_TASK ITEM_: The full data, repeated exactly, is the only answer needed.

_SUPPLIED RECORDS_:

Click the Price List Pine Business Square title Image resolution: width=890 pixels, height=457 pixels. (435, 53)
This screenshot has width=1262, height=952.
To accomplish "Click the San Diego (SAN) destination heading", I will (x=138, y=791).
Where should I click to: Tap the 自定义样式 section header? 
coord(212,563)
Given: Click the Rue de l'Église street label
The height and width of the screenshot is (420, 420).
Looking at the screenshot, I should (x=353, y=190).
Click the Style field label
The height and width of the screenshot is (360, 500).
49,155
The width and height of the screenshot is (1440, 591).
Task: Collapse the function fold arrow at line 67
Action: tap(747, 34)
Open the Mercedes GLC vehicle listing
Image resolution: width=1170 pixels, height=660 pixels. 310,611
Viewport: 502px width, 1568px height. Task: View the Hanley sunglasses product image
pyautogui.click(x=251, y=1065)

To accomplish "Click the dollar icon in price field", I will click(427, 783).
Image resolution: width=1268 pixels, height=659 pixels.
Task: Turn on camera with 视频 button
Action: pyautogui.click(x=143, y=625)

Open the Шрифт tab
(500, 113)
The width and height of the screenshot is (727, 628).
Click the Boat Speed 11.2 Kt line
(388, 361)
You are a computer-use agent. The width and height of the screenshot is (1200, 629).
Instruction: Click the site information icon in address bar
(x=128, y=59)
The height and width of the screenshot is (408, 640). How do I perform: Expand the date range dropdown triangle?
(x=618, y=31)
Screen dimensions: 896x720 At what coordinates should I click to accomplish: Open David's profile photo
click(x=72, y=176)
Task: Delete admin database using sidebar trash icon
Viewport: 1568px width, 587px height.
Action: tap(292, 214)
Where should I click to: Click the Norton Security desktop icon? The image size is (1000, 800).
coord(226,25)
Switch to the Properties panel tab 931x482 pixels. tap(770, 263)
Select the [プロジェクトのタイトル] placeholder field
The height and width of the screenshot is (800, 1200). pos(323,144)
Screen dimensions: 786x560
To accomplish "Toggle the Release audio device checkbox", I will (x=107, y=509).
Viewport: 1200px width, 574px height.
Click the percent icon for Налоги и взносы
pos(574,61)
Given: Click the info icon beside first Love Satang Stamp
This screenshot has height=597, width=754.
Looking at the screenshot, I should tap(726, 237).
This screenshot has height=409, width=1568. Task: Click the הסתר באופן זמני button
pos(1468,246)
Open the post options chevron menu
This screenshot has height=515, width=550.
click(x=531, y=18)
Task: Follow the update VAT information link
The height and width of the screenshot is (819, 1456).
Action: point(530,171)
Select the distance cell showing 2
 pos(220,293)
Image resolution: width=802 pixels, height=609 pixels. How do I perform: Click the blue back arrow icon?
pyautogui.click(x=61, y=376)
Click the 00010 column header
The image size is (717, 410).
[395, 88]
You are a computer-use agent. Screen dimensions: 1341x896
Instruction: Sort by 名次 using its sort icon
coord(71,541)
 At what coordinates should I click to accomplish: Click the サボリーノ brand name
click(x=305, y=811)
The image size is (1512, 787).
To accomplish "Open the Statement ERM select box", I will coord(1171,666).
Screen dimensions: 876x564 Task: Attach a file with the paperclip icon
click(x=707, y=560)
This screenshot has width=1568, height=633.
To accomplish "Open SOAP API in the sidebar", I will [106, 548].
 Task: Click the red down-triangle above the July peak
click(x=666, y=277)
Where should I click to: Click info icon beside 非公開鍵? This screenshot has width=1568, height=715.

_ANSWER TO THE EXERCISE_:
Click the Price List Pine Business Square title Image resolution: width=890 pixels, height=457 pixels. (435, 53)
This screenshot has width=1262, height=952.
To accomplish "Click the San Diego (SAN) destination heading", I will (x=138, y=791).
Where should I click to: Tap the 自定义样式 section header? 
coord(212,563)
Given: Click the Rue de l'Église street label
The height and width of the screenshot is (420, 420).
Looking at the screenshot, I should (x=353, y=190).
Click the Style field label
The height and width of the screenshot is (360, 500).
49,155
The width and height of the screenshot is (1440, 591).
Task: Collapse the function fold arrow at line 67
Action: tap(747, 34)
Open the Mercedes GLC vehicle listing
Image resolution: width=1170 pixels, height=660 pixels. 310,611
Viewport: 502px width, 1568px height. Task: View the Hanley sunglasses product image
pyautogui.click(x=251, y=1065)

To accomplish "Click the dollar icon in price field", I will click(427, 783).
Image resolution: width=1268 pixels, height=659 pixels.
Task: Turn on camera with 视频 button
Action: pyautogui.click(x=143, y=625)

Open the Шрифт tab
(500, 113)
The width and height of the screenshot is (727, 628).
Click the Boat Speed 11.2 Kt line
(388, 361)
You are a computer-use agent. The width and height of the screenshot is (1200, 629).
Instruction: Click the site information icon in address bar
(x=128, y=59)
The height and width of the screenshot is (408, 640). How do I perform: Expand the date range dropdown triangle?
(x=618, y=31)
Screen dimensions: 896x720 At what coordinates should I click to accomplish: Open David's profile photo
click(x=72, y=176)
Task: Delete admin database using sidebar trash icon
Viewport: 1568px width, 587px height.
Action: tap(292, 214)
Where should I click to: Click the Norton Security desktop icon? The image size is (1000, 800).
coord(226,25)
Switch to the Properties panel tab 931x482 pixels. tap(770, 263)
Select the [プロジェクトのタイトル] placeholder field
The height and width of the screenshot is (800, 1200). pos(323,144)
Screen dimensions: 786x560
To accomplish "Toggle the Release audio device checkbox", I will (x=107, y=509).
Viewport: 1200px width, 574px height.
Click the percent icon for Налоги и взносы
pos(574,61)
Given: Click the info icon beside first Love Satang Stamp
This screenshot has height=597, width=754.
Looking at the screenshot, I should tap(726, 237).
This screenshot has height=409, width=1568. Task: Click the הסתר באופן זמני button
pos(1468,246)
Open the post options chevron menu
This screenshot has height=515, width=550.
click(x=531, y=18)
Task: Follow the update VAT information link
The height and width of the screenshot is (819, 1456).
Action: point(530,171)
Select the distance cell showing 2
 pos(220,293)
Image resolution: width=802 pixels, height=609 pixels. How do I perform: Click the blue back arrow icon?
pyautogui.click(x=61, y=376)
Click the 00010 column header
The image size is (717, 410).
[395, 88]
You are a computer-use agent. Screen dimensions: 1341x896
Instruction: Sort by 名次 using its sort icon
coord(71,541)
 At what coordinates should I click to accomplish: Click the サボリーノ brand name
click(x=305, y=811)
The image size is (1512, 787).
To accomplish "Open the Statement ERM select box", I will coord(1171,666).
Screen dimensions: 876x564 Task: Attach a file with the paperclip icon
click(x=707, y=560)
This screenshot has width=1568, height=633.
To accomplish "Open SOAP API in the sidebar", I will [106, 548].
 Task: Click the red down-triangle above the July peak
click(x=666, y=277)
Where should I click to: Click info icon beside 非公開鍵? This screenshot has width=1568, height=715.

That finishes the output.